An increased production of reactive oxygen species has been postulated to be a major factor in the pathogenesis of lung damage during hyperoxia. Azide is an inhibitor of superoxide dismutase (SOD) and catalase. These enzymes are important in defence mechanism against oxygen toxicity by removing superoxide radicals and hydrogen peroxide. Therefore, azide treatment could enhance oxygen toxicity. Mice were exposed to 100% O₂ (1 atm) with or without pretreatment with azide (8.1 ㎎/㎏ body weight).

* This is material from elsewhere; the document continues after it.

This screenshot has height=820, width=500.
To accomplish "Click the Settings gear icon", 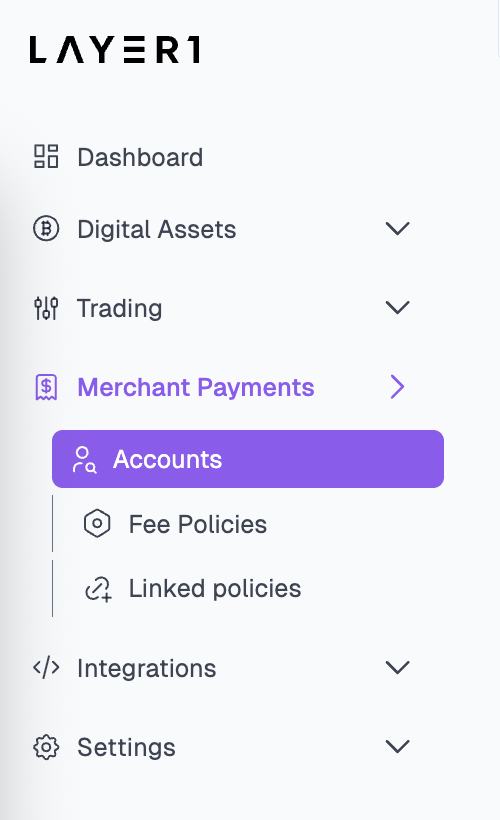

Biochemical indicators of oxygen toxicity in the lung of mouse were measured. Production of superoxide radicals and hydroxyl radicals increased in the lung of mouse treated with azide and 100% O₂. Superoxide radical generation was maximized at 24 h after the treatment, while the highest hydroxyl radical production occurred at 48 h. Xanthine oxidase activity was continuously decreased by the treatment with azide and 100% O₂. During the first 6 h of the treatment ~90% of xanthine oxidase activity appeared as the type $quot;O$quot;. The Mn-SOD and glutathione peroxidase in azide and 100% O₂ treated group showed a significantly higher activity than those in the azide or 100% O₂ treated groups, while catalase activity was significantly lower in the azide/O₂-treated group. Survival time in azide and 100% O₂exposed group was significantly shorter than that in the azide or 100% O₂ treated groups. When SOD-containing liposomes (1,500 units/mouse) were introduced into the peritoneal cavity, the survival time was significantly extended. These results suggested that oxygen toxicity occurred in the lung of 100% O₂ exposed mouse by overproduction of reactive oxygen species and that the toxicity was exacerbated by azide-induced inhibition of enzymes in capable of removing reactive oxygen species. Liposomal SOD protected the mouse from the oxygen toxicity and extended the survival time.